Alex doesn’t know what to think. He isn’t sure if it’s because Spike asked him that kind of question, or if it’s because Spike thinks he might answer yes.
“Wrong question,” Faith says. She turns to Alex, “Would you poke out your remaining eye with your own thumb if you knew it would save the world if you did it?”
Alex thinks the question doesn’t make any sense. Maybe Faith is making a joke. Alex looks at Spike to see if he guessed right, except that Spike is looking at him like he expects Alex to answer the question. If Spike thinks that Faith is serious, she probably is.

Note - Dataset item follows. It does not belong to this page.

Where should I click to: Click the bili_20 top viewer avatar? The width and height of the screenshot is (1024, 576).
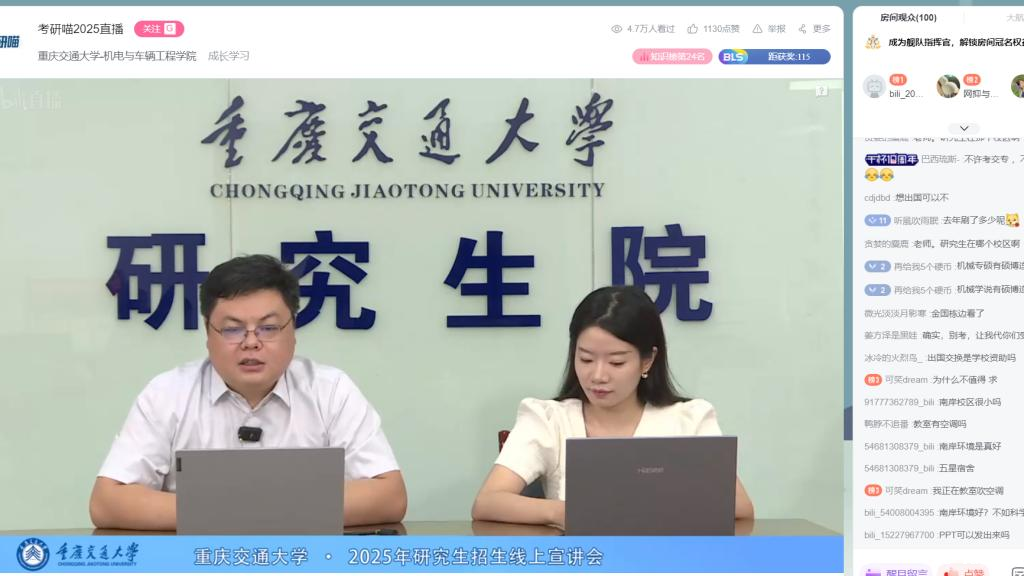[875, 87]
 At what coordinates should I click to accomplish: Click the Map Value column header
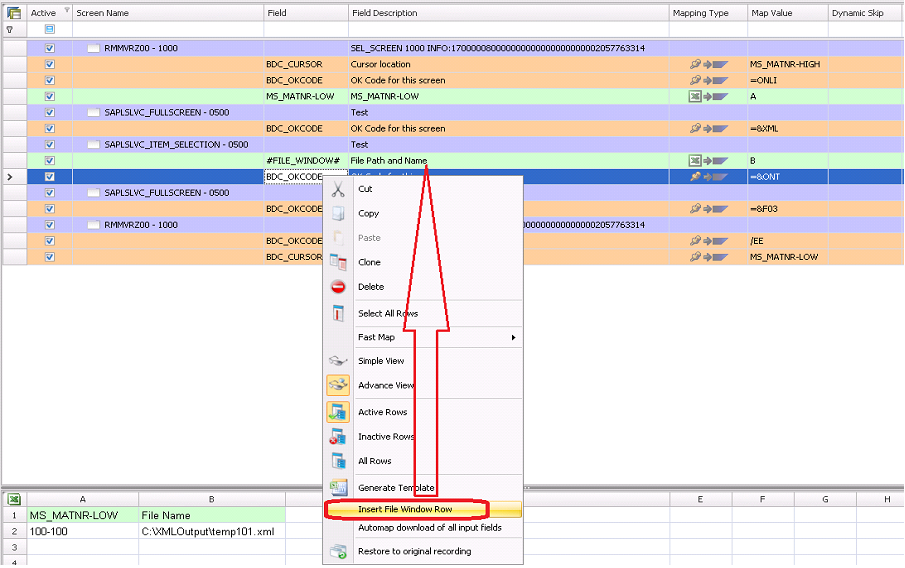click(x=786, y=13)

Alex hunches his shoulders as he thinks about his answer. He wants to say ‘yes,’ because that’s what a hero would do. But the truth is he’s pretty sure he’d say ‘no’ if someone asked him to do that. He doesn’t want to say that to Spike and Faith, though, because he knows that they wouldn’t like that answer.
He decides to kind of answer without really answering. “How would poking my other eye out save the world? And, unh, how would people know that it would save the world?”

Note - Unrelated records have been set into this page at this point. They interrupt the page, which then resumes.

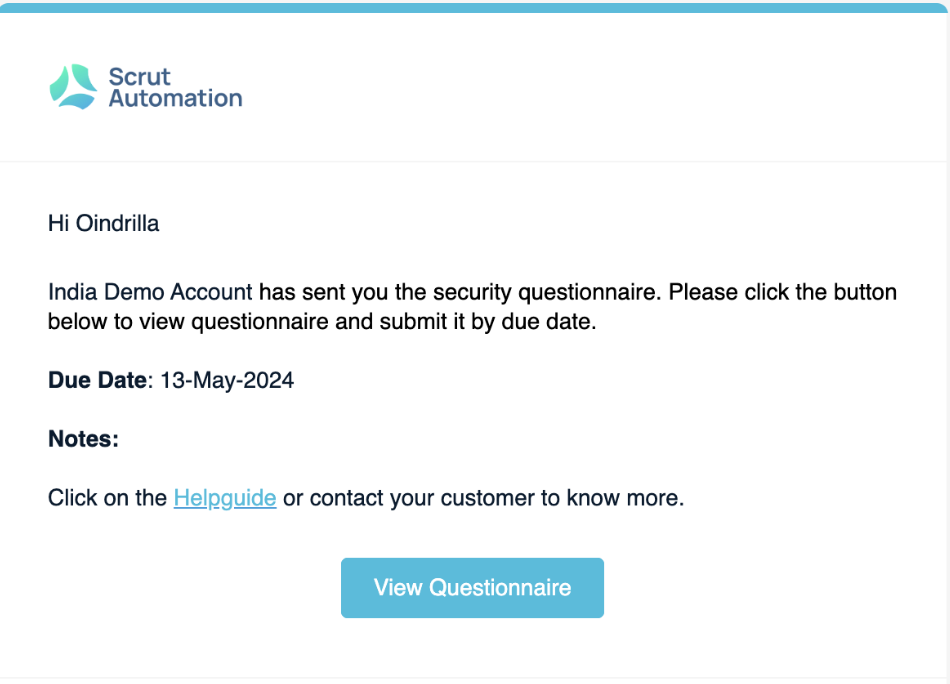This screenshot has width=950, height=684.
Task: Click the text 'has sent you the security'
Action: [386, 292]
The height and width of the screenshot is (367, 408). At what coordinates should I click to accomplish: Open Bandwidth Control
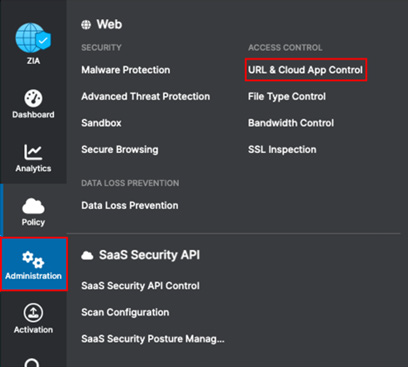(x=291, y=123)
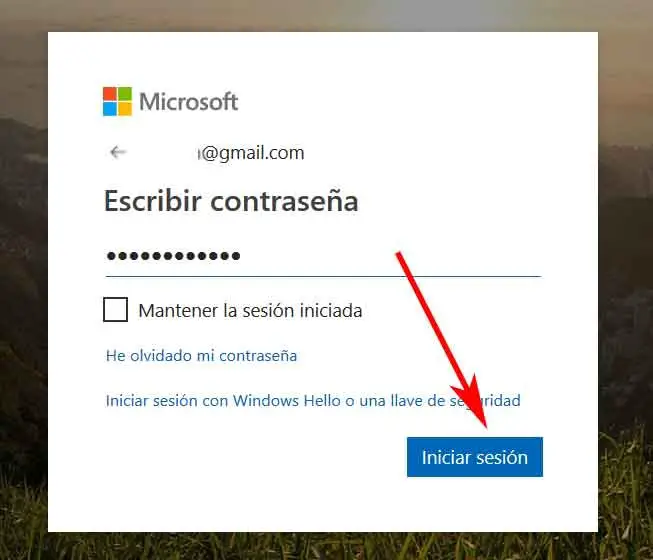This screenshot has width=653, height=560.
Task: Click the red square of Microsoft logo
Action: (x=110, y=94)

Spike points at Alex. “See?”
“Didn’t exactly hear a no,” Faith says.
“Didn’t hear a yes, either,” Spike says as he crosses his arms.
Alex looks down at the carpet so Spike won’t see that he’s a little bit hurt by what Spike just said. He should’ve known that Spike would know that he really wanted to say, ‘No, I wouldn’t poke out my other eye to save the world.’ He should’ve known that Spike knew he wasn’t a hero.

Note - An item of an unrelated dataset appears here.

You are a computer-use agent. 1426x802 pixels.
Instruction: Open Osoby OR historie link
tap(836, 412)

“Look, I only know what Kenny and the others told me, okay?” Faith sounds a little mad. “According to everyone I talked to, Harris kept breaking Rosenberg’s cocoons. He’s the one who decided if you wanna job done right, you gotta build it yourself. Hell, Alex can see it, and he don’t even know how it went down. Why can’t you?”
Alex looks up and sees that Spike is staring at Faith like he can’t believe what he just heard. “Harris kept breaking Red’s spell until he got his way? The most powerful witch on the planet? He’s stubborn, but he's not that stubborn. Pull the other one and see what happens,” Spike says.
Oh, Alex thinks. Rosenberg is Red, which means that Rosenberg must be Willow’s last name or another nickname.
“Fine,” Faith says. “Don’t believe me. It’s true, though. Just imagine Rosenberg creatin’ that nice little cocoon complete with a sweet fake life and wicked awesome fake memories. Then picture Harris livin’ the fat life in his head when suddenly he hits a spot in his memories don’t make no sense. From what I heard, he’d worry at it and worry at it until he started noticing all the other shit in his memories that didn’t make any sense. Once he got to thinking too hard about it, he’d start picking the damn memories apart, which meant he was pickin’ his entire fake life apart. Rosenberg would have to step in and try to patch it up, but once Harris went down that road, it was over and Rosenberg was fighting herself a losing battle. Next thing everyone knew, there’s Harris going bananas because he’s got two sets of memories in his head: the real ones and the fake ones. Rosenberg had to banish the cocoon and start over. It was a real lather, rinse, repeat situation.”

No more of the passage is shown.